"I thereupon thinking that E.K. would, should or best could, instruct and direct the childe in that exercise, did alwayes await that E.K. would of himself call the boy to that exercise with him; and so much the rather because he said that he was very glad now that he should have a Witness of the things shewed and declared by spiritual creatures: And that he would be more willing to do what should be so enjoyned to him to do, than if only he himself did see. But when E.K. said to me that I should exercise the child and not he, and that he would not, I thereupon appointed with myself to bring the childe to the place, and to offer him, and present him to the service of Seeing and Skrying from God and by God's assignment."

Then Dee drew up a petition to put in the child's mouth that he might be "a true and perfect seer, Hearer, Declarer and Witness of such things as might be revealed to him either immediately or mediately by the angels." Three times a day for three days he was to offer this prayer thrice over, while seated at the stone. The poor child happily beheld in the magic crystal nothing more than dots and pricks, letters and lines, and "a young man in a white leathern doublet and a grey cloke, like hans of Gloats, his cloak," of all which even his father could make little. On the fourth day came Kelly, to see how Arthur and his skrying progressed. But still the child saw nothing. Then Kelly applied himself to skry as usual. Looking from the gallery window, he had already without any crystal seen Il and Madimi, also Uriel, who justifies their words. What they command he hesitates to say. Next day he is again the percipient; the result is the same. At length, with feigned reluctance, he tells Dee of a vision of strange and subversive portent. It is so repugnant to him that he can hardly impart it. Madimi, throwing aside all her garments, mysteriously bids them participate in all things one with another. Kelly affects not to understand, but after more hesitation expounds to Dee that the sharing is to be in everything, even of their wives. All things are to be in common between them.

Dee, to whom Madimi is invisible, though he hears her voice, fiercely rebukes her: "Such words are unmeet for any godly creature to use. Are the commandments of God to be broken?" This participation, he insists to Kelly, can be meant only in a Christian and godly sense. Kelly construes the injunction very differently, but he affects a chaste horror and swears for the hundredth time that he will deal no more with the spirits.

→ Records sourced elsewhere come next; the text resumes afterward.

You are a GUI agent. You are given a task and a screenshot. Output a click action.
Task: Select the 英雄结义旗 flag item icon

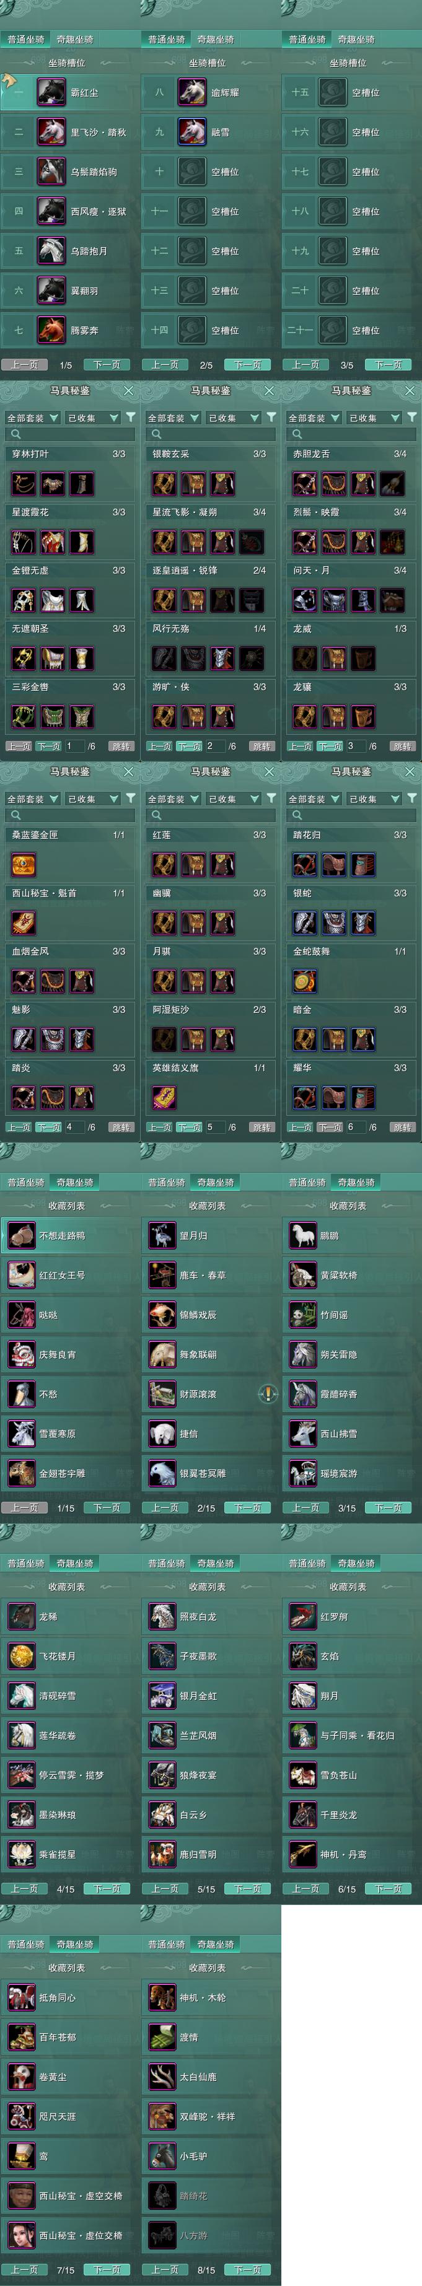point(163,1097)
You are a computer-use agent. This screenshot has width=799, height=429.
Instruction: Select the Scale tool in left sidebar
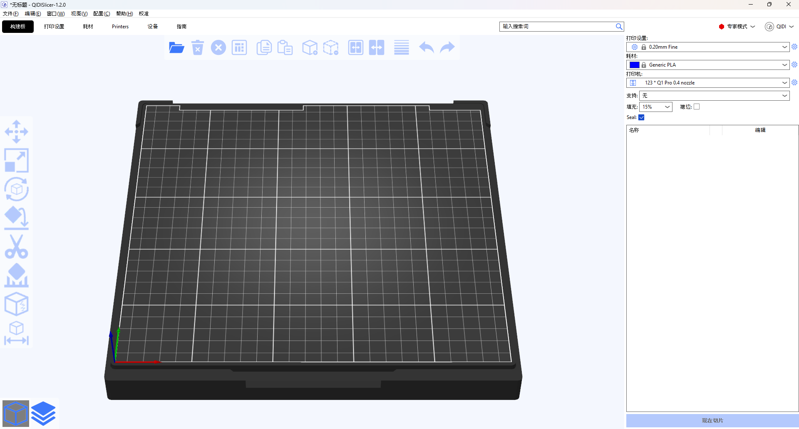point(16,161)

Then Madimi, with scathing irony, addresses them both as "fools, and of little understanding." Not content to be hearers, would they be "Lords, Gods, judgers of the heavens"? She turns away. "Your own reason riseth up against my wisdom. Behold, you are free. Do that which most pleaseth you."

It is a comfort to learn that the child Arthur had all this time fallen down "in a swound." He was indeed very ill for some time afterwards, and small wonder.

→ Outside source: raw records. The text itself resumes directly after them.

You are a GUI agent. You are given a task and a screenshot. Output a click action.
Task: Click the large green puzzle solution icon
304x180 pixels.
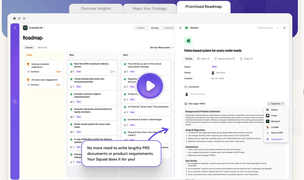click(188, 41)
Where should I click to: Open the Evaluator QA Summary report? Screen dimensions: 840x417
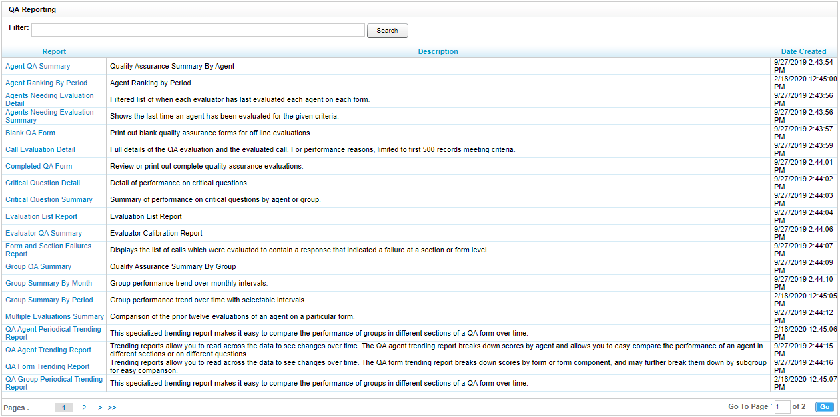pos(44,234)
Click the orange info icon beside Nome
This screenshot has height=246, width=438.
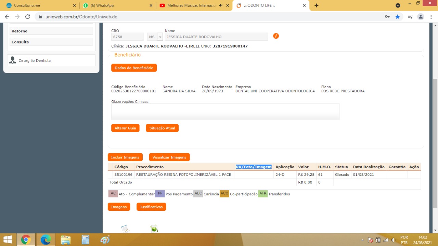(x=276, y=36)
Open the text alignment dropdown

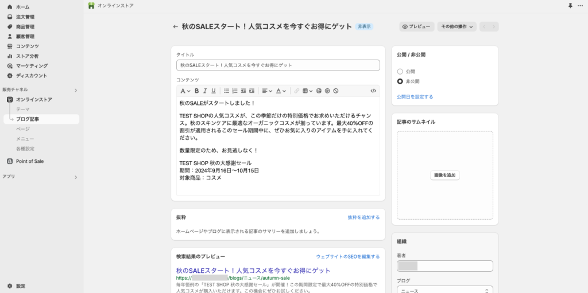point(267,91)
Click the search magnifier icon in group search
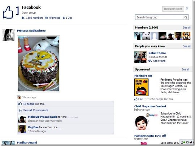The width and height of the screenshot is (195, 146). pos(186,17)
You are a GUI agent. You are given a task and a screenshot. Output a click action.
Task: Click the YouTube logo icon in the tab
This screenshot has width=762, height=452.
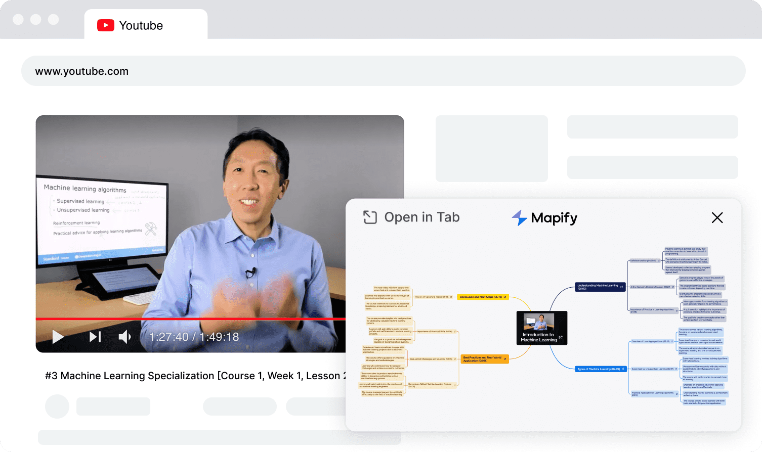(106, 25)
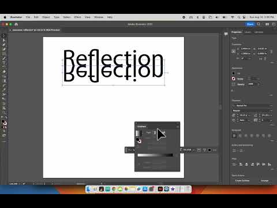Expand font size dropdown in task bar
The height and width of the screenshot is (208, 277).
(193, 150)
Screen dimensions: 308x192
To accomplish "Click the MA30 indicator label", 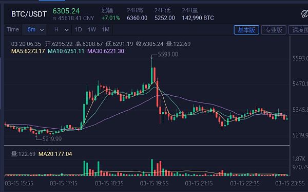I will (x=106, y=51).
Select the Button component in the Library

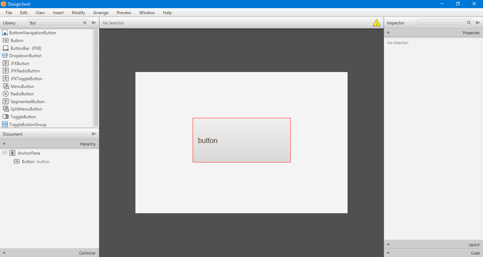pos(17,40)
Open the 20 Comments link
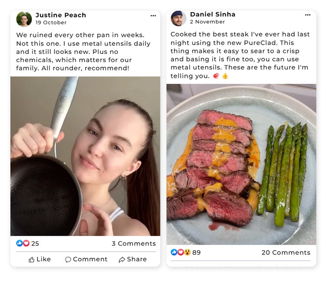This screenshot has width=326, height=297. (x=286, y=253)
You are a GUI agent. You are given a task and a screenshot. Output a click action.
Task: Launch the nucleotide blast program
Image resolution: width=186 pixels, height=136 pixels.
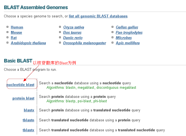[20, 85]
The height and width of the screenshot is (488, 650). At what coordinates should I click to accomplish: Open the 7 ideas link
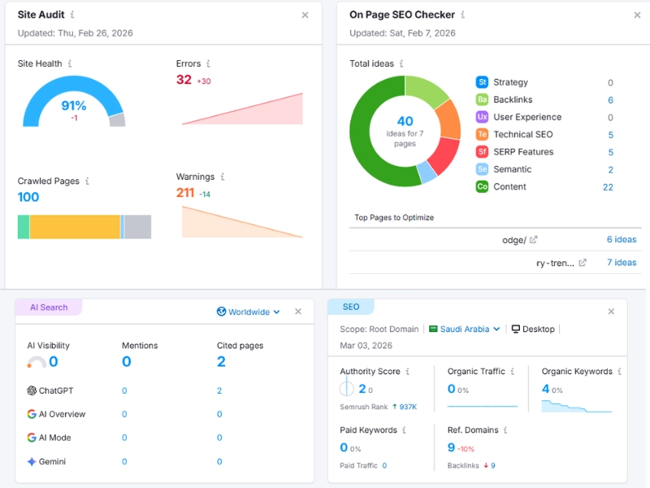click(621, 263)
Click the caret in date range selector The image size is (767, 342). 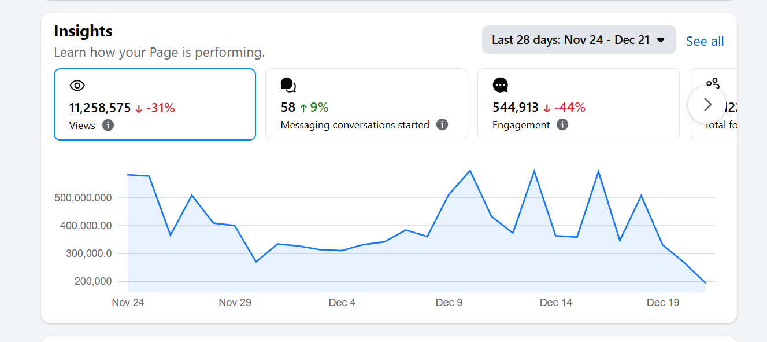pos(661,41)
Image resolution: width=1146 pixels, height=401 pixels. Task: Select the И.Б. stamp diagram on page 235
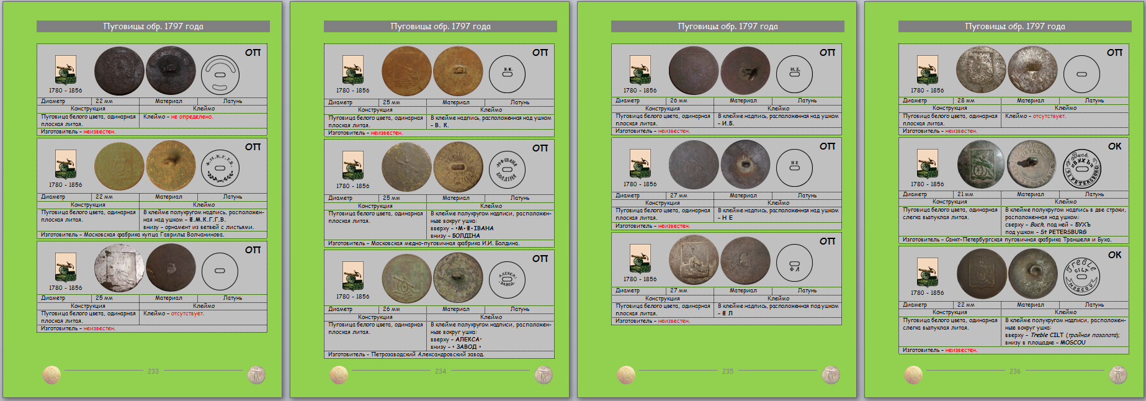point(794,73)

Dee protested and argued with Kelly and with Madimi. He was consumed with grief and amazement that good angels could propound "so hard and unpure a doctrine." Had he not offered his very soul "as a pawn to discharge E.K. his crediting of them to the good and faithful ministers of Almighty God"? Was it not his life's work to withdraw Kelly from any kind of association with the bad spirits who had frequented him before he came to Mortlake?

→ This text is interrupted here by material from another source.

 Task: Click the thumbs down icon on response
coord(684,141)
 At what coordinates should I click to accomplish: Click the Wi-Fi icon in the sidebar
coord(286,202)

Until two in the morning of this April 18, 1587, the pair sat up arguing, talking, praying. Kelly held forth about a little spirit, Ben, who had that day appeared to him in his laboratory alone, and had shown him how to distil oil from spirit of wine "over a retort in two silver dishes whelmed one upon another, with a hole through the middle and a sponge between them, in which the oil would remain." Ben had foretold Elizabeth's death in July (she lived for sixteen years), the death of the King of Spain and the Pope; in fact, a general moribundity of sovereigns. Francis Garland was a spy sent by Burleigh to see what they were doing; Rosenberg would be shortly poisoned; famine and bloodshed would cover the land. Many other dire calamities would happen if they were not conformable to the voice; chief of all, the virtue should be taken from Kelly's precious powder; it would be rendered unprofitable, and he would become a beggar. It was Ben, he says, who had brought him his powder.